This dish of layered vegetables baked in a rich, savory sauce is like a comfortable stew that got dressed up for company. I serve this on chilly winter days when fresh produce is harder to come by and I can whip it together from things already in my pantry. The leftovers are homely, but even more delicious than the original version.
To make this vegetarian meal gluten-free, just skip the bread crumbs and thicken the sauce with cornstarch instead of flour.
- 3 cans green beans (drained, reserve liquid)
- 2 cans diced tomatoes (reserve juice)
- 1 can whole-kernel corn (drained, reserve liquid)
- 1 onion, finely chopped
- 4 T. butter (1/2 stick)
- 2-3 T. flour
- 1 1/2 cups reserved vegetable juice
- 1/2 tsp. thyme
- 1/2 tsp. basil
- 3/4 tsp. salt
- 1/4 tsp. black pepper
- shredded cheese (cheddar, colby, or swiss)

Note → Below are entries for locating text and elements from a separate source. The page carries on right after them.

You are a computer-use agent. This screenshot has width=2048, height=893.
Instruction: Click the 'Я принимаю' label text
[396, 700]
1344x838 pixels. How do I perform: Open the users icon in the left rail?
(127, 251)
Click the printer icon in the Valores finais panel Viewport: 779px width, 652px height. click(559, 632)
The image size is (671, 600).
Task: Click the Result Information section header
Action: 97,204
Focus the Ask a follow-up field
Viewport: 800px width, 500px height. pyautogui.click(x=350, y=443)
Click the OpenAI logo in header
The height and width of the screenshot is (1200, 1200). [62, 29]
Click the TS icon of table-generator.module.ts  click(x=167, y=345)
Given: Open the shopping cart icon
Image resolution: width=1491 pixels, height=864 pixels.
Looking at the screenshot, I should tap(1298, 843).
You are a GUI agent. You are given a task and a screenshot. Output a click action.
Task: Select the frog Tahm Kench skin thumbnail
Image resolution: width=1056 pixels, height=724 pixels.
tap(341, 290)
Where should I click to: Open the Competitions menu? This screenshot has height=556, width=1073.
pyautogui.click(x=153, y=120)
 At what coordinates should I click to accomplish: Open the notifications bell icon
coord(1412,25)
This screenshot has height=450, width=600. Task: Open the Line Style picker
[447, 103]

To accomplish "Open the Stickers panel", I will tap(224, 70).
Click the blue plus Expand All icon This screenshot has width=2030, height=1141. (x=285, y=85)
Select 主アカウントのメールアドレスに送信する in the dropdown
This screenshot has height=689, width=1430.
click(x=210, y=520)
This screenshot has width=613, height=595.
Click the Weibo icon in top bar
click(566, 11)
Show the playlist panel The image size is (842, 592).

- about a cup of fine soft bread crumbs (2 slices of bread in the blender!)
- (2 T. melted butter, optional)
Drain the tomato juice into a large measuring cup. Add liquid from the beans/corn to make 1 1/2 cups. Discard the rest.
Melt butter in a saucepan. Whisk in flour and cook over low heat for a minute. Gradually whisk in vegetable juice, as you would for a white sauce. Cook over medium heat till "gravy" thickens. Add seasonings.
Layer drained vegetables in a 9 x 13 pan in order given. Pour sauce evenly over the whole pan and cover with shredded cheese up to an inch from the edges.* If desired, stir the melted butter into the bread crumbs. Sprinkle crumbs around the edge of the casserole, creating a border around the cheese.
Bake, uncovered, for 1 hour at 350 F.
*Note: To keep the cheese from drying out, you can wait and top the casserole with cheese and bread crumbs after the first 45 minutes of baking. But I am usually too busy or lazy to do that. And I kind of like the texture of toasty cheese.